Michael DuBose is set to join Bitfury as the US head of Crystal. Bitfury picked DuBose to help the company introduce Crystal, a product designed to track Bitcoin blockchain to law enforcement agencies, financial groups, and any other major audiences within the US.
DuBose brings experience in computer-aided crime having worked in the Computer Crime and Intellectual Property section in the US Department of Justice for 11years.
The software allows users to discern and scrutinize criminal activities that happen on the largest blockchain, Bitcoin. Speaking on Thursday, a day before Bitfury went public about his appointment, DuBose said,
“Crystal significantly facilitates the identification and tracking of criminal activities in Blockchain, thus providing a significant service to law enforcement agencies, financial institutions and other groups in the United States. I am excited about being able to play a key role in Bitfury’s leading development at Crystal.”
As the leading cryptocurrency in the world, Bitcoin has been used to fuel ransomware attacks like the WannaCry attack experienced in 2017. It allows criminals to receive ransoms from their victims with ease, without making their identities known.
But despite the fact that Bitcoin users can transfer funds without disclosing their identities, there are crucial pieces of information they reveal in the course of making transactions that investigators find useful. This is because each transaction gets recorded on blockchain, a public record of all Bitcoin transactions.
Crystal entered the market in January 2018. During its launch, Valery Vavilov, Bitfury Group CEO said, “The industry needs some very user-friendly tools so that you can track Bitcoin transactions and see if this Bitcoin address that you’re getting money from is green or black.”

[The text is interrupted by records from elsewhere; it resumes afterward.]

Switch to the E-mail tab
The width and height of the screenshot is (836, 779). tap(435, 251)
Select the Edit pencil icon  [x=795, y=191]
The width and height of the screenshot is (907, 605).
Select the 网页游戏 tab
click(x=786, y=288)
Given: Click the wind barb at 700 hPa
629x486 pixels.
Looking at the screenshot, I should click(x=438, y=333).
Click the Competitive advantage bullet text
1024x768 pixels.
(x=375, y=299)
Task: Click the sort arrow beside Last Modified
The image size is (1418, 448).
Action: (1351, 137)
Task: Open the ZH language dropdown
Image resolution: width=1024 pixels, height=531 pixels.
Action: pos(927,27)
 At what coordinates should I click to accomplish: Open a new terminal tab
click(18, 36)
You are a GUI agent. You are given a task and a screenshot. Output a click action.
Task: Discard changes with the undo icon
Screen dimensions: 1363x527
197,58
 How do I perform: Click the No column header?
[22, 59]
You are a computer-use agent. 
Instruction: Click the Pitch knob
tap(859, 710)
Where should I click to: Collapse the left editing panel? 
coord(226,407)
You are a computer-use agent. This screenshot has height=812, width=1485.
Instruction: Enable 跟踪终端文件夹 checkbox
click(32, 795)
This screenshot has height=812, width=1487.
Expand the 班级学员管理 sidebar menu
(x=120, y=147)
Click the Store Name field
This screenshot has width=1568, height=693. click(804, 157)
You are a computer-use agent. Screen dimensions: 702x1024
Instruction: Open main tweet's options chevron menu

As such, Crystal uses advanced analytics to draw inferences that can help investigators in tracking dubious transactions and get a detailed view of the blockchain ecosystem. In hacking instances, this tool combines analytics with other user identity information available publicly through blockchain addresses before mapping how the hackers are moving the stolen funds around.
The software is capable of assessing Bitcoin addresses, transactions and movements that are linked with illegal activities. These techniques can help law enforcers and investigators in identifying the cryptocurrency exchanges where the criminals convert Bitcoins to fiat money.
With Crystal, Bitfury claims authorities will be able to investigate illegal cryptocurrencies fast.
CyberSecurity Ventures predicted that ransomware damages and related costs would reach $5 billion in 2017.
In its presentation, the company said, “If law enforcement had the right tool to find criminals on Blockchain Bitcoin, they could quickly overpower criminals and prevent further global damage.”
Even so, beyond marketing its products to government-owned institutions, Bitfury is also targeting firms that are at risk of legal challenges from the black market for accepting Bitcoin payments. According to Vavilov, Crystal allows such companies to track Bitcoin transactions to determine whether the addresses they receive payment from emanate from the black market or not.